The dinosaur can be viewed lumbering up to the podium, setting the mic amid feedback, and when he speaks English in a human voice, stating:
"Listen up, people. You're headed for a climate disaster. And yet, every year, governments spend hundreds of billions of public funds on fossil fuel subsidies."
"Imagine if we'd spent hundreds of billions per year subsidizing giant meteors," proceeded the unnamed dinosaur, referring to the fact that we believe that the age of dinosaurs on earth was ended by an enormous meteor. "That's what you're doing right now!"
The dinosaur goes on, as all eyes in the house are fixed on him:
"Around the world, people are living in poverty. Don't you think helping them would make more sense than – I don't know – paying for the demise of our entire species?"
The dinosaur remains true to the classic climate activist narrative, sounding a lot like Greta Thunberg did in Aug. 2021 during one of her speeches:
"You've got a huge opportunity right now as you rebuild your economies and bounce back from this pandemic. So, here's my wild idea: don't choose extinction! Save your species before it's too late."
"It's time for you humans to stop making excuses and start making changes. Thank you."
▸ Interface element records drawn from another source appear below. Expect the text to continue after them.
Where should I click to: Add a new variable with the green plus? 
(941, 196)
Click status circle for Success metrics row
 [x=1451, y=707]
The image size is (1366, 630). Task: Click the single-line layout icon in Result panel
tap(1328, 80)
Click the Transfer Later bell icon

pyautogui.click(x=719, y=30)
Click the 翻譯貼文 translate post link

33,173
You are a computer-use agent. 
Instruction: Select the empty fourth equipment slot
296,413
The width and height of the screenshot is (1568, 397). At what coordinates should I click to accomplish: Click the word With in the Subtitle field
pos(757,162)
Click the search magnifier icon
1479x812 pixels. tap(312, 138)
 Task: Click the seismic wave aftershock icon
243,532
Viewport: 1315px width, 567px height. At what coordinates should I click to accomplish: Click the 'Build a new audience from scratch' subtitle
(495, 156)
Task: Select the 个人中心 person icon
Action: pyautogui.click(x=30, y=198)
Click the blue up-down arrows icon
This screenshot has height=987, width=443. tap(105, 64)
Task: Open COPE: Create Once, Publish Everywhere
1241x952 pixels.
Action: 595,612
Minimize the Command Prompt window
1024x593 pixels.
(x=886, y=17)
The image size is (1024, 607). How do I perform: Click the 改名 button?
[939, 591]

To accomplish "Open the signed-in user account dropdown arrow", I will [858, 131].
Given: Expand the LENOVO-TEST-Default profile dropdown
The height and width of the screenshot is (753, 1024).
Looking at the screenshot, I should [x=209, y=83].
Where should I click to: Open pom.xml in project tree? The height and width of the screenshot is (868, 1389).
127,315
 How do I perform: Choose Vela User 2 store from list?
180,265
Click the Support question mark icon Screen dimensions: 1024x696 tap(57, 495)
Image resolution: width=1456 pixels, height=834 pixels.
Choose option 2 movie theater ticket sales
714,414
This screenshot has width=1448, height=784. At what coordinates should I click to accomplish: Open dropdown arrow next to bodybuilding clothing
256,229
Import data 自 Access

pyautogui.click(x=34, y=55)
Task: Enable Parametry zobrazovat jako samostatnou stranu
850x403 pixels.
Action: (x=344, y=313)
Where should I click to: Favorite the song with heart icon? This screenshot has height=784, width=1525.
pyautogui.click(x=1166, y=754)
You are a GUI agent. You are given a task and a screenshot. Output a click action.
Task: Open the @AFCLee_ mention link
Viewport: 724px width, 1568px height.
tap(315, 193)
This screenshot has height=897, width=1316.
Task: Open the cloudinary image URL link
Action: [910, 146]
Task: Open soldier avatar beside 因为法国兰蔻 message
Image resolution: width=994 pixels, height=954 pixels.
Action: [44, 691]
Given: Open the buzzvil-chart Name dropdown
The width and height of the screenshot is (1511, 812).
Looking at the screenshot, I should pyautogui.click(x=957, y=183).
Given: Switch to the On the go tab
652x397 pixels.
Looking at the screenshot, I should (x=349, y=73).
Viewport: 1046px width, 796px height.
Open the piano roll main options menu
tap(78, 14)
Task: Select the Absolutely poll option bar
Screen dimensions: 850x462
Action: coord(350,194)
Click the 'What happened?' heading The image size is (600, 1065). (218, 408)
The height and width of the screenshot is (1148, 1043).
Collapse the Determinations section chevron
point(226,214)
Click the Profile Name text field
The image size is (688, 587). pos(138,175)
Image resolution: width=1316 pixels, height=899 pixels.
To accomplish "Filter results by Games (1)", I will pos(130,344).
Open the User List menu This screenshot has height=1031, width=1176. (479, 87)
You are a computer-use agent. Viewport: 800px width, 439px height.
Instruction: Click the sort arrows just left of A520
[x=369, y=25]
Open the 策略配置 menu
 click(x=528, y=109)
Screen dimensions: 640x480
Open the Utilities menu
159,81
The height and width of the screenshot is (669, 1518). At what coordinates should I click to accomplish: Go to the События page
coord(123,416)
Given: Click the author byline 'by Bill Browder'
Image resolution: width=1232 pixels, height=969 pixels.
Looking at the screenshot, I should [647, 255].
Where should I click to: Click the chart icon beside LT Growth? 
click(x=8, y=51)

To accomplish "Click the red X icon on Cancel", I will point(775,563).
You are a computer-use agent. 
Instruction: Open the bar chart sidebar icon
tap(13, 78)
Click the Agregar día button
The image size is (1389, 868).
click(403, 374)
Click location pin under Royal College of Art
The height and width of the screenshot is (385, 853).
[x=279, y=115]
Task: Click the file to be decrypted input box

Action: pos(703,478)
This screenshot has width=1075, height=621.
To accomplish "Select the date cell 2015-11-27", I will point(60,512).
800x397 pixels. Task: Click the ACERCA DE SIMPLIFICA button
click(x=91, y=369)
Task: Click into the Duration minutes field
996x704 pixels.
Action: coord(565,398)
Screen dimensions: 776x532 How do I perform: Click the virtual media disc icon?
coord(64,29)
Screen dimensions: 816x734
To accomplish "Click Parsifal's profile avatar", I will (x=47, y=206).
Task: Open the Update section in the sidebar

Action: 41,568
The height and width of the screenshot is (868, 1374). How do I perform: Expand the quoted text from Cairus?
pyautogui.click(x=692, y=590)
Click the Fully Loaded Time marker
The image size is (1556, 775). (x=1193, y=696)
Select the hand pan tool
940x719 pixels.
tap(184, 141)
"Getting rid of fossil fuel subsidies is an important component of any comprehensive climate solution," Michael Mann, a climatologist at The Pennsylvania State University and leading climate change communicator, told Live Science. Mann further thinks that the climate crisis cannot be avoided by focusing only on fossil fuel subsidies.
"The priority should be on cutting emissions. Getting rid of fossil fuel subsidies is one piece of that. But so are incentives for renewables and carbon pricing," Mann stated. "I wouldn't want to put the onus on any of these mechanisms. We need them all," he continued.
The video also highlights the opportunities that the COVID-19 pandemic has given humanity to make significant changes. "You've got a huge opportunity right now, as you rebuild your economies and bounce back from this pandemic," the dinosaur said. "This is humanity's big chance."
Not everybody is on board with the U.N.’s position on climate change. On Sept. 23, 2019, a collection of 500 scientists worldwide addressed a letter to the U.N. protesting what they called "alarmism" on the U.N.'s part.